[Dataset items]

....

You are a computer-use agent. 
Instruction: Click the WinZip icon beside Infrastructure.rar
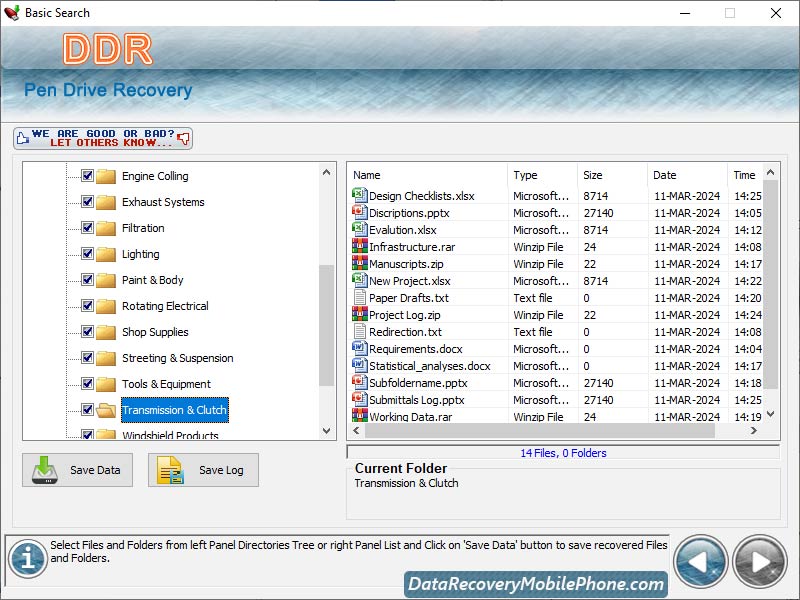(x=360, y=247)
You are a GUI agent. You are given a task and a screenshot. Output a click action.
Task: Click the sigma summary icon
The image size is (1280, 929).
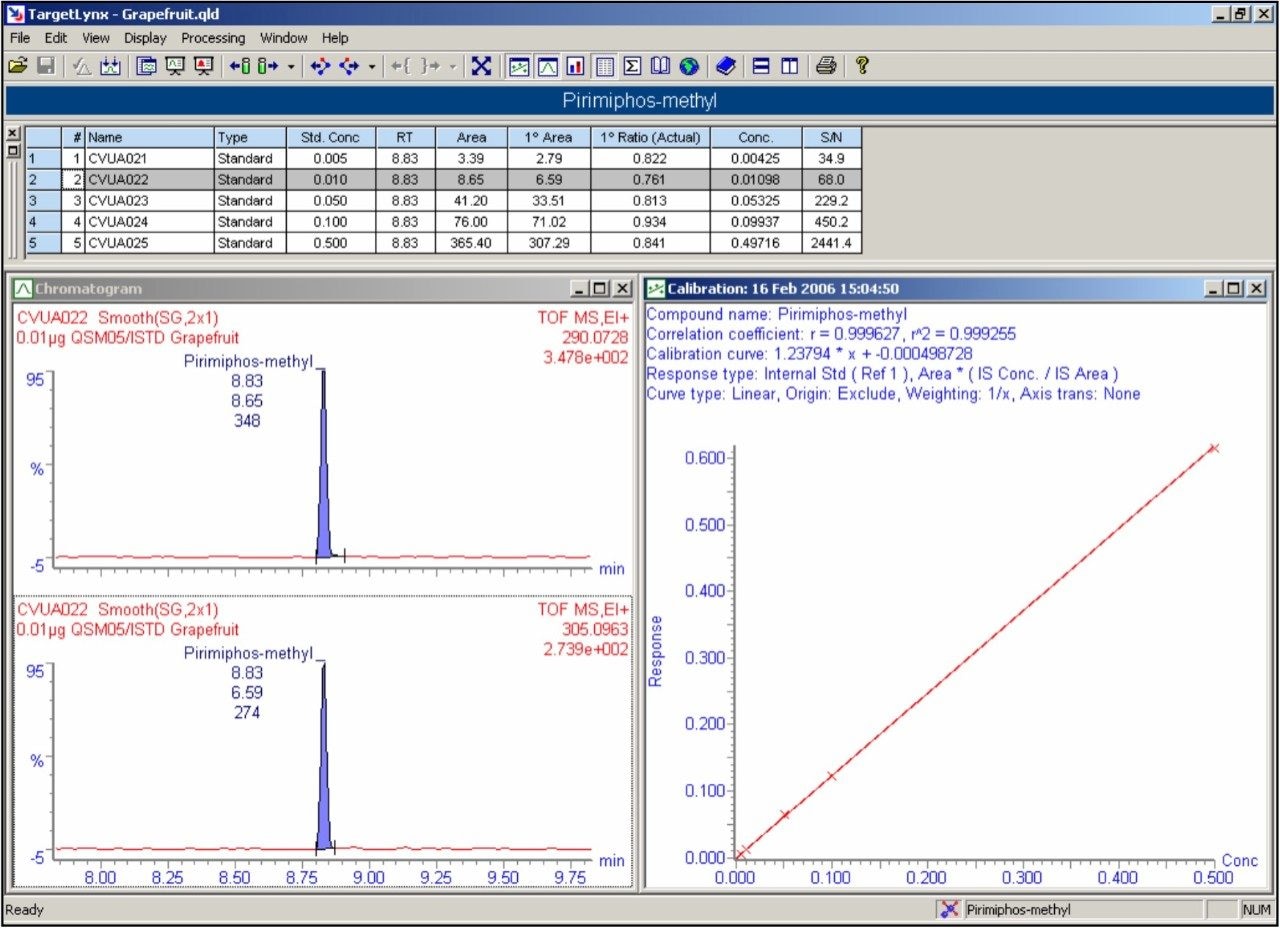click(632, 66)
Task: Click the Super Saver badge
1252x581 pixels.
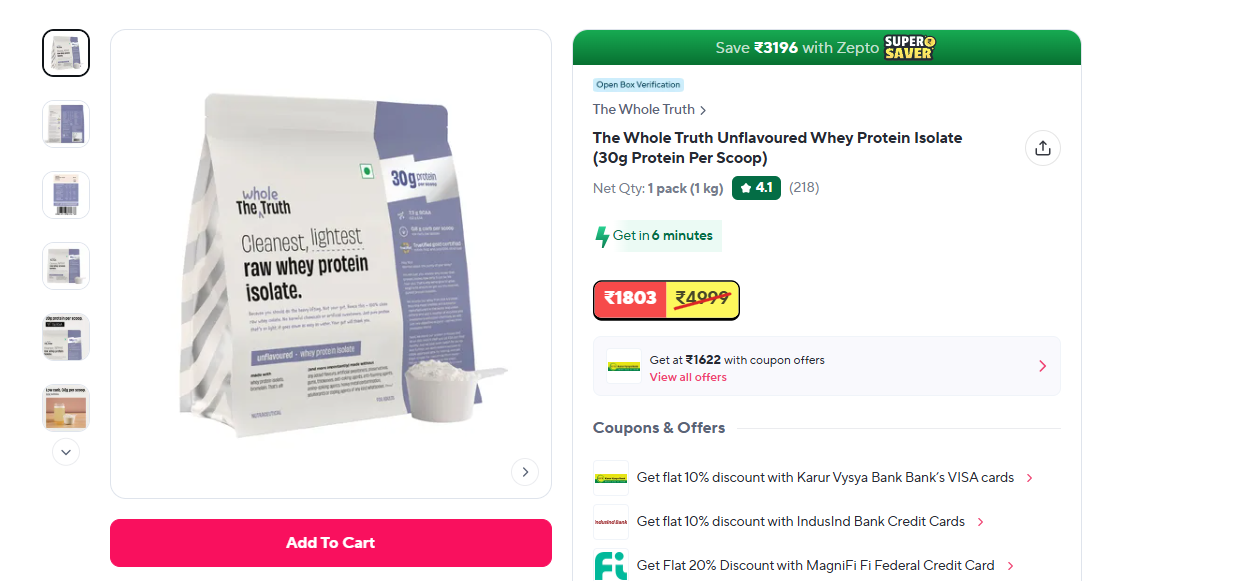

....

• AIM OF THE EXERCISE:
Repeat the data exactly. Pictures should not appear.

• RESULT:
You are a computer-use agent. 
Instruction: Click the WinZip icon beside Infrastructure.rar
(x=360, y=247)
You are a GUI agent. You are given a task and a screenshot. Output a click action.
Task: Click the sigma summary icon
The image size is (1280, 929).
click(632, 66)
Task: Click the Super Saver badge
1252x581 pixels.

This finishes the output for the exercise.